The idea is that you should be able to trigger an internal logic analyzer based upon one (or both) of these signals, so you can then catch, see, and debug whatever it is that is going on.

From there, we’ll skip past our register declarations to the write address skidbuffer. As you may remember, handling high throughput (i.e. 100% throughput) within an AXI channel requires a skidbuffer. We’ve used them in each of our AXI slave designs, and this one is no different.

	skidbuffer #(.DW(AW+3)
`ifdef	FORMAL
		, .OPT_PASSTHROUGH(1'b1)
`endif
	) awskd(S_AXI_ACLK, !S_AXI_ARESETN,
		S_AXI_AWVALID, S_AXI_AWREADY, { S_AXI_AWPROT, S_AXI_AWADDR },
		awskd_valid, awskd_ready, { awskd_prot, awskd_addr});

The unique feature of this skidbuffer is that I’ve set the passthrough option for any formal proof.

Why?

This keeps me from needing to re-verify the skidbuffer when verifying this core.
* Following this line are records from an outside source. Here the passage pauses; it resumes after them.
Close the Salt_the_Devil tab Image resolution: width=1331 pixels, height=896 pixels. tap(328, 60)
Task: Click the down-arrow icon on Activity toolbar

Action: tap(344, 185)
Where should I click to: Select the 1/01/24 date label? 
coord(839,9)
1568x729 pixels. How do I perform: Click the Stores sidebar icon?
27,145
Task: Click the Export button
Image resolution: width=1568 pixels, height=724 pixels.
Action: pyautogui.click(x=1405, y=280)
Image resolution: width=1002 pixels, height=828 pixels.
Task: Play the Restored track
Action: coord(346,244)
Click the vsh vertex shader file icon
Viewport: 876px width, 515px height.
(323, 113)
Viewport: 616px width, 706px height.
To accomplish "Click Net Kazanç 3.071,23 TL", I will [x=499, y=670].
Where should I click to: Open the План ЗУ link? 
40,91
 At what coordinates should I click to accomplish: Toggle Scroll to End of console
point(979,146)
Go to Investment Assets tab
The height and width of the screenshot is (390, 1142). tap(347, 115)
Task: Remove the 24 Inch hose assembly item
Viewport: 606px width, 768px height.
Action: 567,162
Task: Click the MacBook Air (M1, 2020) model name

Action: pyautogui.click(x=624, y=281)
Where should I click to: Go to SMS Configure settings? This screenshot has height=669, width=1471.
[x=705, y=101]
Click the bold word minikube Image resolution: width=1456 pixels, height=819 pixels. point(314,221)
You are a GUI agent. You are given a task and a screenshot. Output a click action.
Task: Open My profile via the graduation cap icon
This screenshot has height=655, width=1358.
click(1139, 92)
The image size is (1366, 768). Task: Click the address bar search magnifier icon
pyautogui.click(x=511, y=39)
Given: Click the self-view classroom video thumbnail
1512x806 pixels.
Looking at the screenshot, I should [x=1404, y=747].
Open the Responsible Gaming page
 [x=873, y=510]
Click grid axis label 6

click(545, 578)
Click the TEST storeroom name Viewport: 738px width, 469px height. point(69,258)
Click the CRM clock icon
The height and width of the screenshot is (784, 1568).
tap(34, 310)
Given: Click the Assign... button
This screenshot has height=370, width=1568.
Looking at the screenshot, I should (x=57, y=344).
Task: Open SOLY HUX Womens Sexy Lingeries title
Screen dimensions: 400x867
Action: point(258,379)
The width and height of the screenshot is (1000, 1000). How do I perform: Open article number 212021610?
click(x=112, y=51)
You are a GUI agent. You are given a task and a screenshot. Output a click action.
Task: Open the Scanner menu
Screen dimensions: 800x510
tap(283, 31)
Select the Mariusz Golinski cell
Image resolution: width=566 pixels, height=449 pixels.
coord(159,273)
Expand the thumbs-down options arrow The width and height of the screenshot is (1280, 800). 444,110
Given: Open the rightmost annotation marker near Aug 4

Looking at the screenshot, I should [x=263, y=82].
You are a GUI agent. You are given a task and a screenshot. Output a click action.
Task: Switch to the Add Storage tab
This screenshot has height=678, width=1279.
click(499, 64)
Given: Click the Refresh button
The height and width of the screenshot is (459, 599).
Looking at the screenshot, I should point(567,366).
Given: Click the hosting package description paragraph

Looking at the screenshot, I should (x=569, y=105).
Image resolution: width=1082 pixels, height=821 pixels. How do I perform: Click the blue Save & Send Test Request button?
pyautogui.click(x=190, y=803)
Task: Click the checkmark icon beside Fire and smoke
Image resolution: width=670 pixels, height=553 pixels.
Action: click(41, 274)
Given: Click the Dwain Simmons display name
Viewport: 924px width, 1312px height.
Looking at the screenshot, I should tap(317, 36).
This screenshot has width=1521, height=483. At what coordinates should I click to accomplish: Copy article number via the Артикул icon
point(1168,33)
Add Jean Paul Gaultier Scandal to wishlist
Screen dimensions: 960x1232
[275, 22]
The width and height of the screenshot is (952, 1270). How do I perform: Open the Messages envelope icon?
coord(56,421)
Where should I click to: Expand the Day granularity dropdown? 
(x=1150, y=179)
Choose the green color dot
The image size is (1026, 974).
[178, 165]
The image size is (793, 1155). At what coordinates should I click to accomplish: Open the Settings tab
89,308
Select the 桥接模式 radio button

It’s actually a touch worse than that. Not only would I need to reverify the skidbuffer, I’d also need to adjust all of my accounting below based upon what’s in it. Bypassing it for our formal proof just simplifies the proof. I do this commonly for my AXI proofs–it just simplifies things.

You may remember from our Easy AXI-Lite example core discussion how we generated an axil_write_ready signal? We’ll do something similar here, although here we can treat each channel independently.

In this case, we can accept any request from up stream under two conditions. First, if the slave has faulted or its being reset, then we can only accept the request if the two channels are aligned and the downstream channel isn’t stalled, or otherwise if we have more write data requests than write address requests–at which point it doesn’t matter if the downstream is stalled or not.

	always @(*)
	if (!M_AXI_ARESETN || o_write_fault)
		awskd_ready = (w_aw_greater)
			||((aw_zero)&&(!S_AXI_BVALID || S_AXI_BREADY));

Otherwise, if everything is going well, then whether or not we accept a write address request depends upon whether or not the downstream write address channel is busy or not.

	else
		awskd_ready = (!M_AXI_AWVALID || M_AXI_AWREADY)&& (!aw_full);

The downstream write address valid signal is simply set by the upstream write address signal. It gets cleared on any reset, and nothing moves if the downstream channel is ever stalled. Otherwise we set it based upon the write address skidbuffer’s control signals.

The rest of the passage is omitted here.